SHARE Civics Education Could Offer New Path to New York High School Graduation

Students rally outside City Hall for holding outdoor classes during the fall semester, Aug. 20, 2020.

Ben Fractenberg/THE CITY

New York high schoolers may soon be able to forgo one of their required Regents exams if they can prove they understand the role of government in their lives.

State education officials have proposed creating a “seal of civic readiness” that students can earn by completing projects and participating in civic-related activities, such as an internship. That seal could count toward one of the required five Regents exams students must take to graduate.

The proposal, revealed at a Board of Regents meeting Monday, comes more than a year after a state task force recommended creating such a seal, in order to bolster civic education and readiness among New York students. 

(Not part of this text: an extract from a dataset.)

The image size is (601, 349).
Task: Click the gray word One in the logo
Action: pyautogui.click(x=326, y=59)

There has been a growing focus in recent years on what civics education looks like inside of schools. In New York, education officials have cited low voter participation as one big reason why it should become a focus in classrooms.

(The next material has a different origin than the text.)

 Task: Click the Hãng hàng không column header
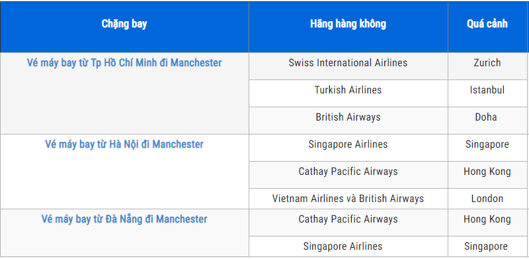348,24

Still, if the Board of Regents approves the proposal, districts would not be required to offer the seal. Districts interested in the seal would have to apply to the state and show how they would implement the changes, which includes tracking students who are pursuing the seal and creating a master list of civics-related courses and service learning opportunities. 

Low voter participation has been cited as a big reason civics education should become a focus.

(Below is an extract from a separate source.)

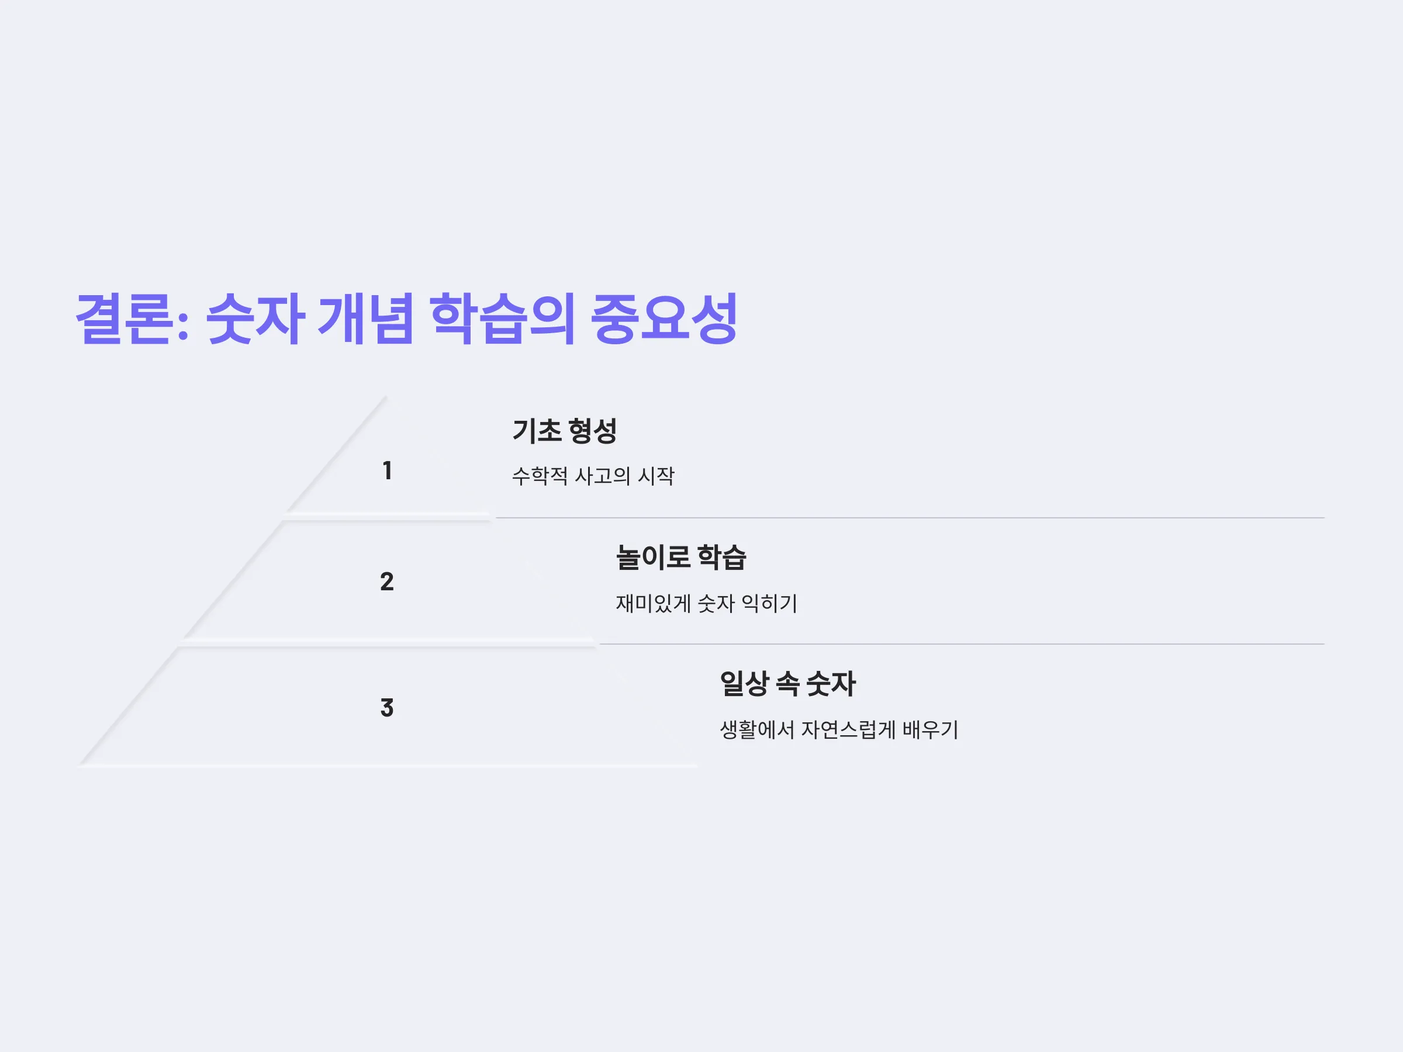Click the 일상 속 숫자 heading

If approved, officials expect districts to begin applying and offering the seal in the 2022-2023 school year, following a program piloting it at 50 schools across New York next school year.

The new “civic readiness” diploma pathway would be added to the other so-called 4+1 pathways in science, humanities, arts, career and technical education, career development and occupational studies, world languages, and STEM.

The Board of Regents created these pathways to help more students graduate. Normally, students are required to take five Regents exams in English, science, social studies, and math. 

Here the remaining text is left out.